▸ INSTRUCTIONS TO FOLLOW: Copy the records word for word, from the line containing "Image resolution: width=853" through the end of the records, both included. Leave the pictures out of your copy.

▸ EXTRACTED INFORMATION:
_ _ _ _ _ _ _
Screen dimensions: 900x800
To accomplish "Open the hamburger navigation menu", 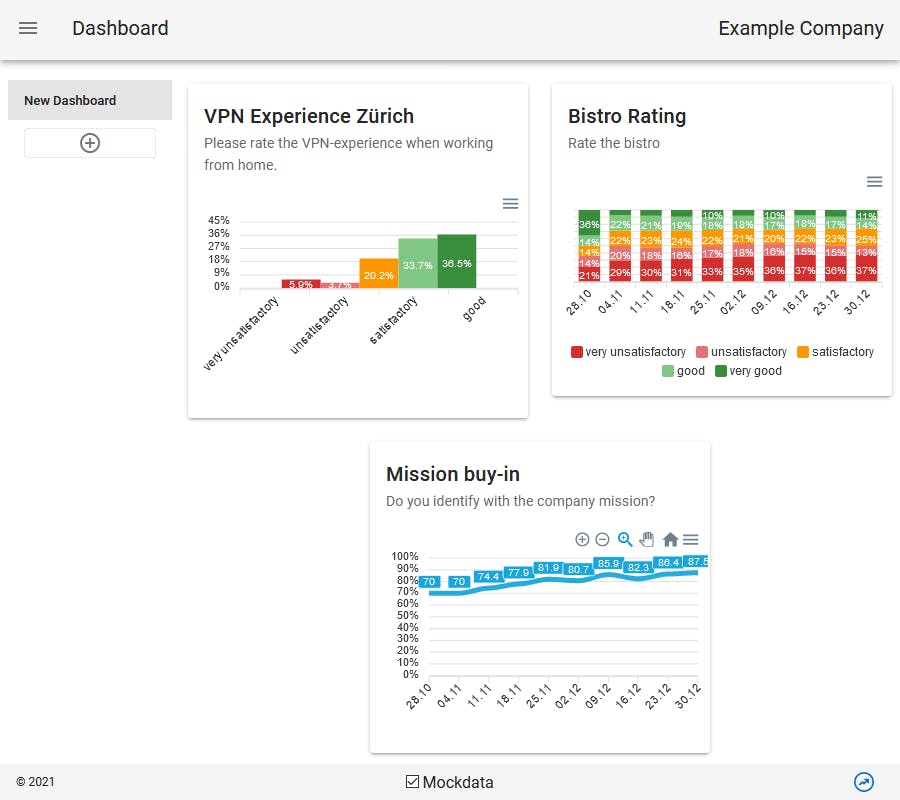I will pyautogui.click(x=28, y=28).
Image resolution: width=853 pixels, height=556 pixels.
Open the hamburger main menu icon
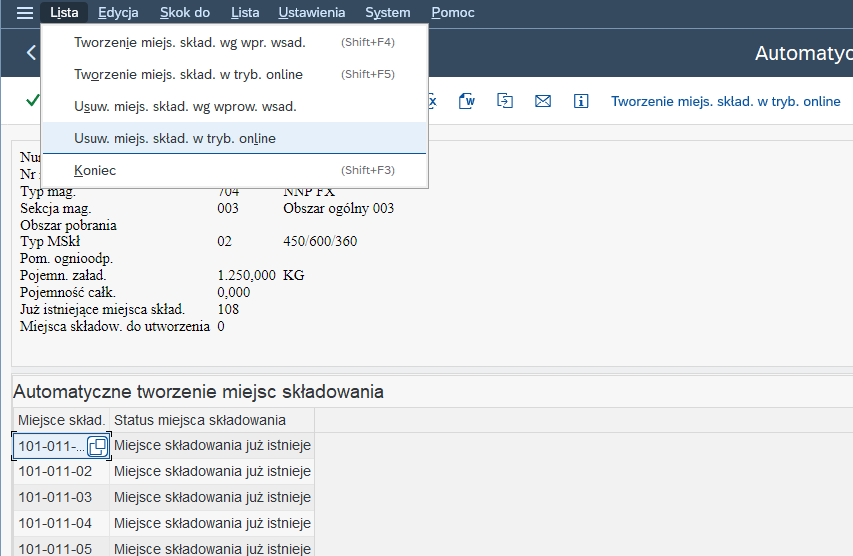[x=24, y=13]
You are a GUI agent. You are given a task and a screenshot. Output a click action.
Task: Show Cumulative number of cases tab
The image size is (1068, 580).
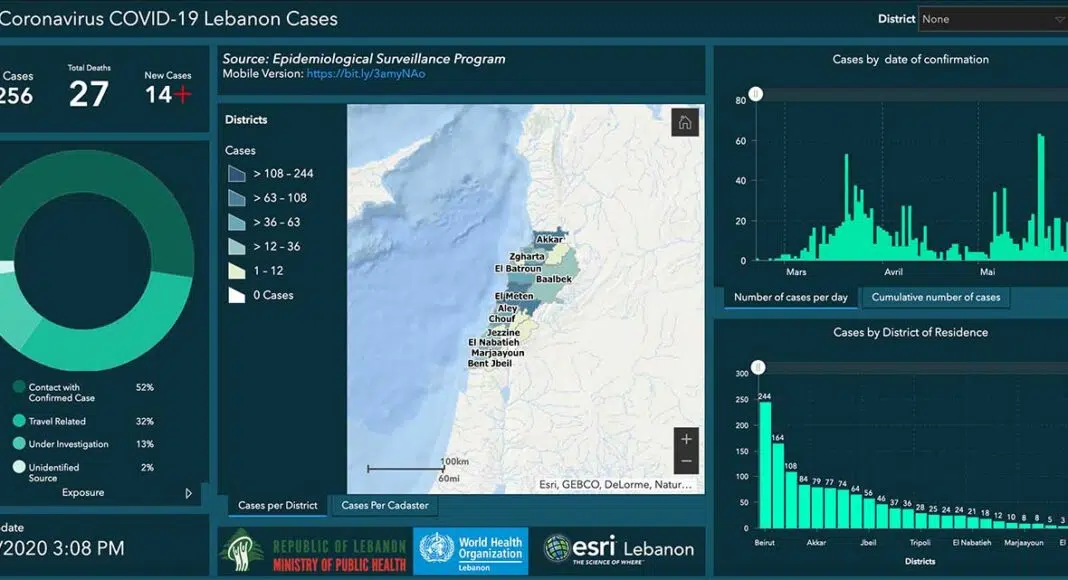[x=936, y=297]
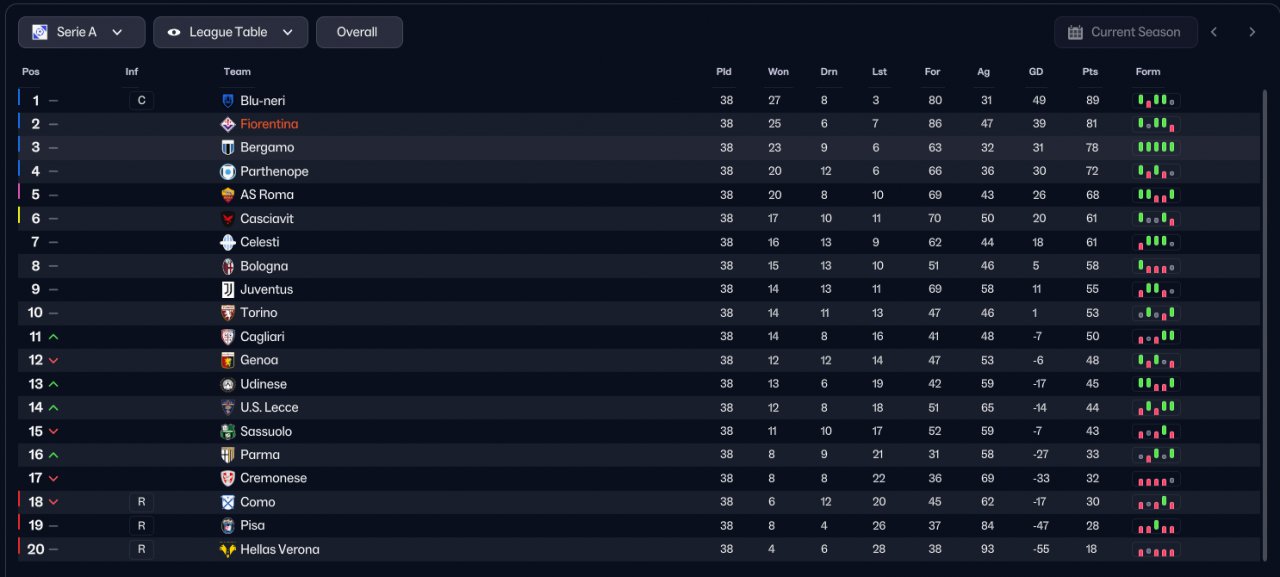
_ _ _ _ _ _ _
▸ SOLUTION:
Image resolution: width=853 pixels, height=556 pixels.
Open the hamburger main menu icon
[x=24, y=13]
You are a GUI agent. You are given a task and a screenshot. Output a click action.
Task: Show Cumulative number of cases tab
The image size is (1068, 580).
[x=936, y=297]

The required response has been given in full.